*** Extracted information ***

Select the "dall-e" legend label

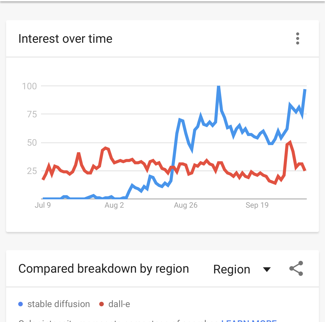[x=119, y=304]
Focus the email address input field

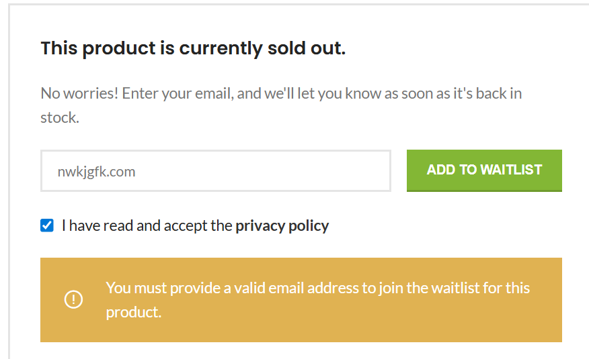tap(216, 171)
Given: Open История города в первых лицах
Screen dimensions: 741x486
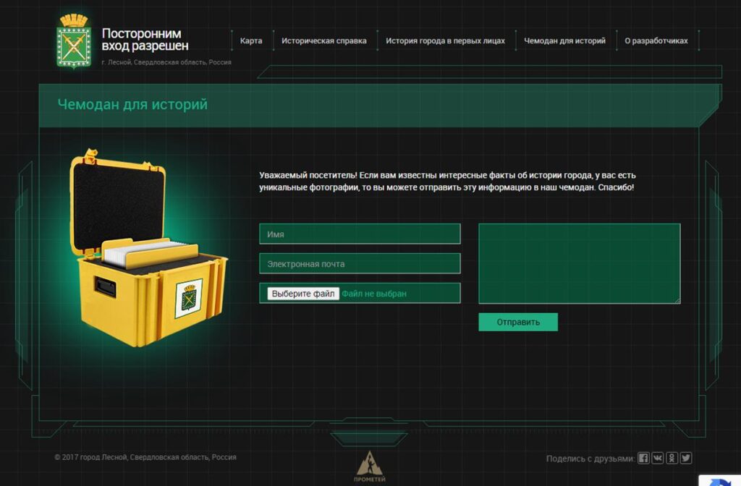Looking at the screenshot, I should coord(445,41).
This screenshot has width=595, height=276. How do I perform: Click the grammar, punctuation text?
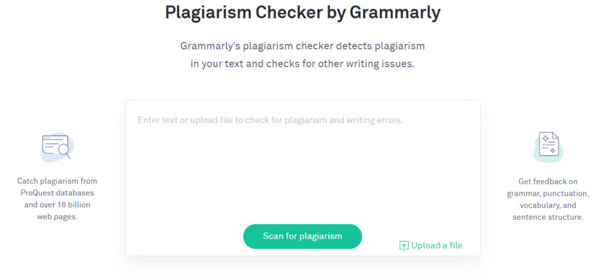tap(547, 193)
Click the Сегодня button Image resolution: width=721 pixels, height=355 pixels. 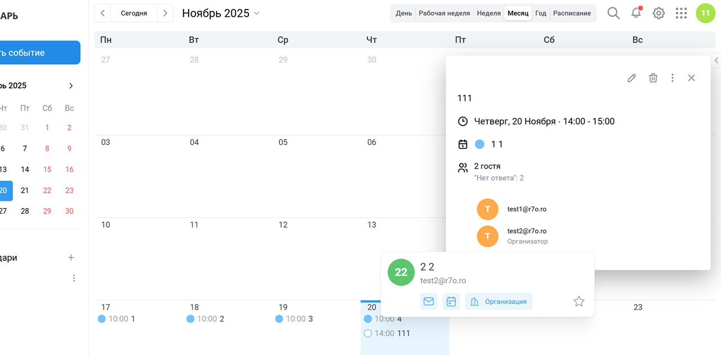point(134,13)
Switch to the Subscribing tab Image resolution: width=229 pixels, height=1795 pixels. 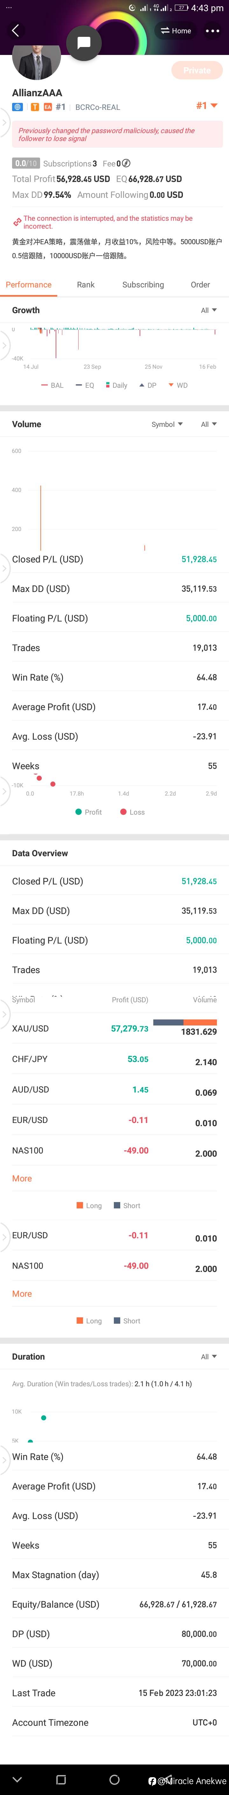click(x=143, y=284)
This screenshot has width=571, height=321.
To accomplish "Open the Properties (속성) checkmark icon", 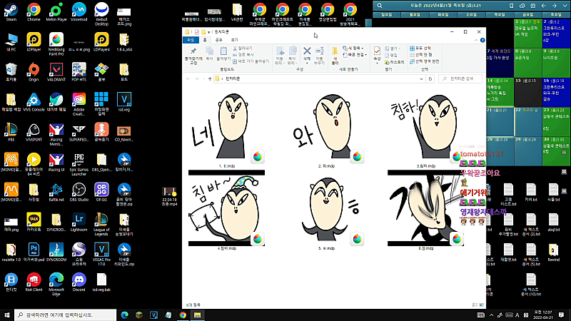I will (x=377, y=54).
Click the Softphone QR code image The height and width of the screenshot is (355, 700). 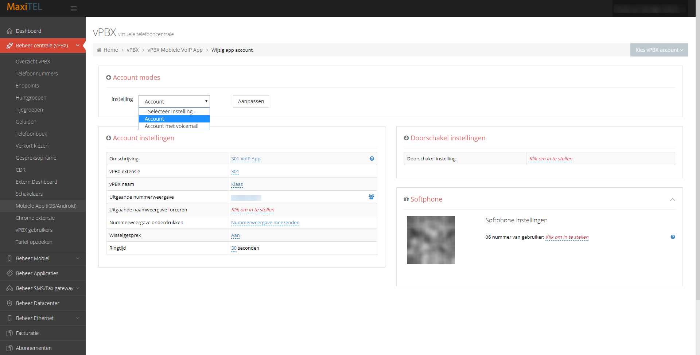tap(431, 240)
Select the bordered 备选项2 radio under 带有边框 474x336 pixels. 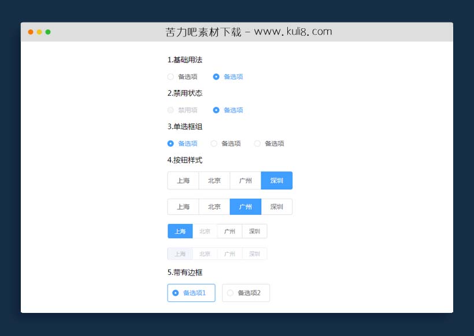click(x=245, y=293)
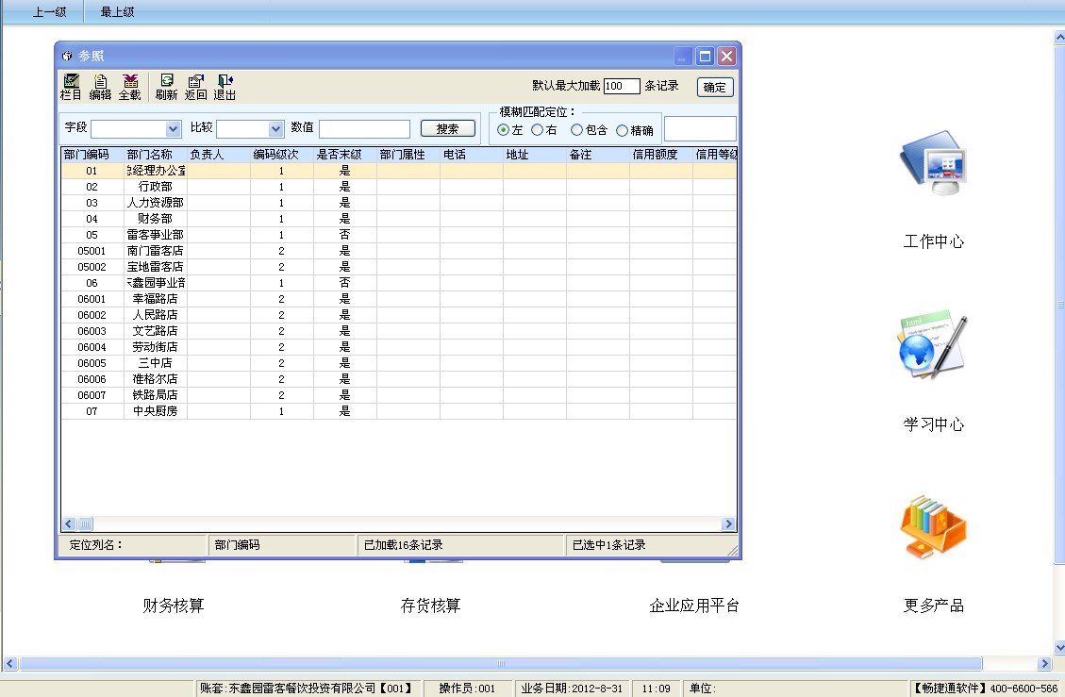1065x697 pixels.
Task: Click the horizontal scrollbar below the table
Action: [396, 523]
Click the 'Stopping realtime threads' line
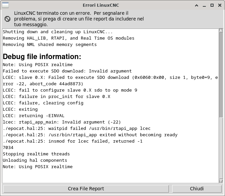This screenshot has width=225, height=196. coord(36,154)
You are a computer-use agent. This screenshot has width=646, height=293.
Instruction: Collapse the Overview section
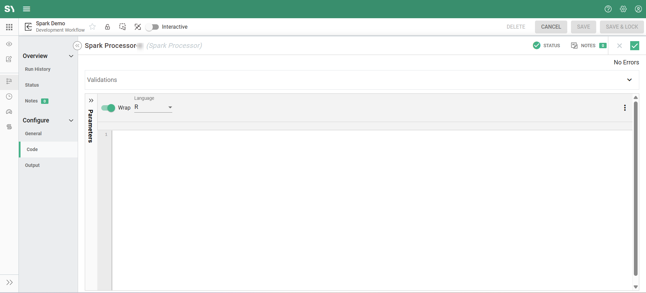71,56
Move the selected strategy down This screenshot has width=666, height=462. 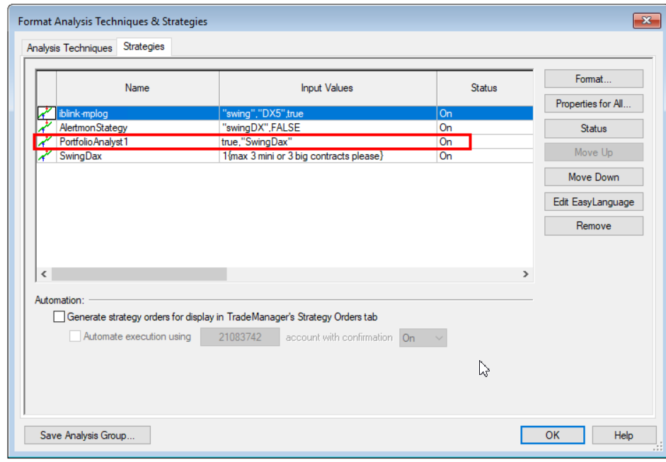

*** End of Extracted information ***

(Task prompt)
Only the lines from the line with "Click the 'Stopping realtime threads' line" through the end of the entries above, copied exactly and with both ends included, belong in the response; the pictures do not.

(Worked solution)
Click the 'Stopping realtime threads' line
This screenshot has width=225, height=196. coord(36,154)
You are a computer-use agent. This screenshot has width=646, height=293.
Instruction: Collapse the Overview section
71,56
Move the selected strategy down This screenshot has width=666, height=462. 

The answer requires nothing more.